# WHAT YOU NEED TO DO
Restate the whole listing word for word, missing no line.

# DATA PROVIDED
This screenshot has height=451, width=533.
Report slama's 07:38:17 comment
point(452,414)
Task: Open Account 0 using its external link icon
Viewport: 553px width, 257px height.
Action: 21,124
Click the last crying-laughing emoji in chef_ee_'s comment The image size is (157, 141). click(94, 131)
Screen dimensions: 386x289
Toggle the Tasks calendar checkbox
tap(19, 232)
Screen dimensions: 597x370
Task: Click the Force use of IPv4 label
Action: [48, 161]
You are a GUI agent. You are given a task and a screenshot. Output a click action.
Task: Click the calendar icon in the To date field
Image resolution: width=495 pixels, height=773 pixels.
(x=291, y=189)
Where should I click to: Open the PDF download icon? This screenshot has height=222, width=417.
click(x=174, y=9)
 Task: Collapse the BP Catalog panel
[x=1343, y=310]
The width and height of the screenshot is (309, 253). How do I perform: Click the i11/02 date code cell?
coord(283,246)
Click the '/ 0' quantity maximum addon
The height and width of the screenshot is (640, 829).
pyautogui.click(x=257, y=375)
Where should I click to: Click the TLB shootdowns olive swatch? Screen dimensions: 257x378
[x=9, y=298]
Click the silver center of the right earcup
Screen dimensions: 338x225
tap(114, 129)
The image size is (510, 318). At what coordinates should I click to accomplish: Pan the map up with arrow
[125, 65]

# RESULT
This screenshot has height=451, width=533.
Report slama's 07:38:17 comment
point(452,414)
Task: Open Account 0 using its external link icon
Viewport: 553px width, 257px height.
Action: 21,124
Click the last crying-laughing emoji in chef_ee_'s comment The image size is (157, 141). click(94, 131)
Screen dimensions: 386x289
Toggle the Tasks calendar checkbox
tap(19, 232)
Screen dimensions: 597x370
Task: Click the Force use of IPv4 label
Action: [48, 161]
You are a GUI agent. You are given a task and a screenshot. Output a click action.
Task: Click the calendar icon in the To date field
Image resolution: width=495 pixels, height=773 pixels.
(x=291, y=189)
Where should I click to: Open the PDF download icon? This screenshot has height=222, width=417.
click(x=174, y=9)
 Task: Collapse the BP Catalog panel
[x=1343, y=310]
The width and height of the screenshot is (309, 253). How do I perform: Click the i11/02 date code cell?
coord(283,246)
Click the '/ 0' quantity maximum addon
The height and width of the screenshot is (640, 829).
pyautogui.click(x=257, y=375)
Where should I click to: Click the TLB shootdowns olive swatch? Screen dimensions: 257x378
[x=9, y=298]
Click the silver center of the right earcup
Screen dimensions: 338x225
tap(114, 129)
The image size is (510, 318). At what coordinates should I click to accomplish: Pan the map up with arrow
[125, 65]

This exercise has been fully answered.